Register aliases directly on a CommandSpec. The parser accepts those names and returns the canonical
command in [CommandInvocation::name], so executors only handle one identifier:
use shell_parser::{CommandSpec, ShellParser};
let parser = ShellParser::with_commands([
CommandSpec::new("list", "Show files").with_aliases(["ls", "ll"]),
]);
let cmds = parser.parse("ls\nll\nlist").unwrap();
assert!(cmds.iter().all(|cmd| cmd.name == "list"));Shell-style aliases declared with the alias command are parsed and expanded in order, including multi-command bodies:
use shell_parser::ShellParser;
let parser = ShellParser::new();
let script = r#"
alias greet='echo hi; echo bye'
alias warn="echo \"warning:\""
greet there
warn "be careful"
"#;
let parsed = parser.parse(script).unwrap();
assert_eq!(parsed[1].name, "echo"); // greet expanded
assert_eq!(parsed[2].args, vec!["bye", "there"]);
assert_eq!(parsed[3].args, vec!["warning:", "be careful"]);Alias definitions persist across successive parse calls while the parser lives, and invalid recursive aliases surface a ShellParseError::AliasLoop.

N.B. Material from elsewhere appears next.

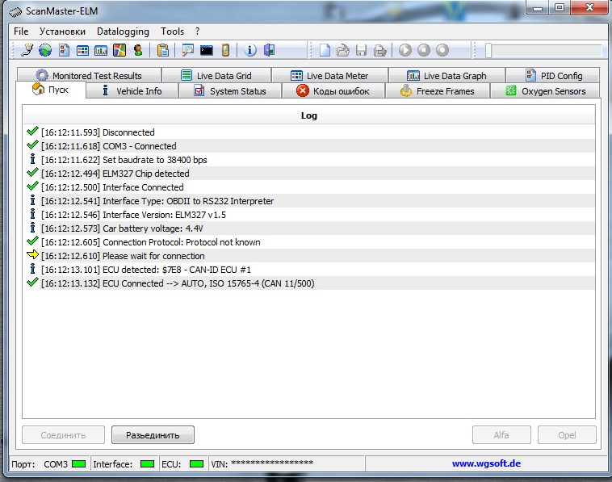Open the Datalogging menu
The width and height of the screenshot is (612, 482).
pyautogui.click(x=123, y=31)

Shell functions declared with either function name() { ... } or the bare name() { ... } syntax are parsed once and expanded only when invoked later. Function bodies can span multiple commands and may use positional parameters:
use shell_parser::ShellParser;
let parser = ShellParser::new();
let script = r#"
function greet() {
echo hello $1
echo "args:" $#
}
twice() {
greet $1
greet $2
}
greet "terminal"
twice "micro" "cli"
"#;
let parsed = parser.parse(script).unwrap();
assert_eq!(parsed[0].args, vec!["hello", "terminal"]);
assert_eq!(parsed[1].args, vec!["args:", "1"]);
assert_eq!(parsed[2].args, vec!["hello", "micro"]);
assert_eq!(parsed[4].args, vec!["hello", "cli"]);Function definitions expect the opening { at the end of the header line (or the following line by itself) and the closing } on its own line. Definition lines are consumed during parsing so executors never see a function command. Positional placeholders $1, $2, …, $@, $*, and $# are substituted at expansion time, while other $var references are left untouched for executors to handle.
- The library never executes commands; it only parses. You control execution and side effects.
- Output paths in examples stay under
example_out/to keep the workspace tidy.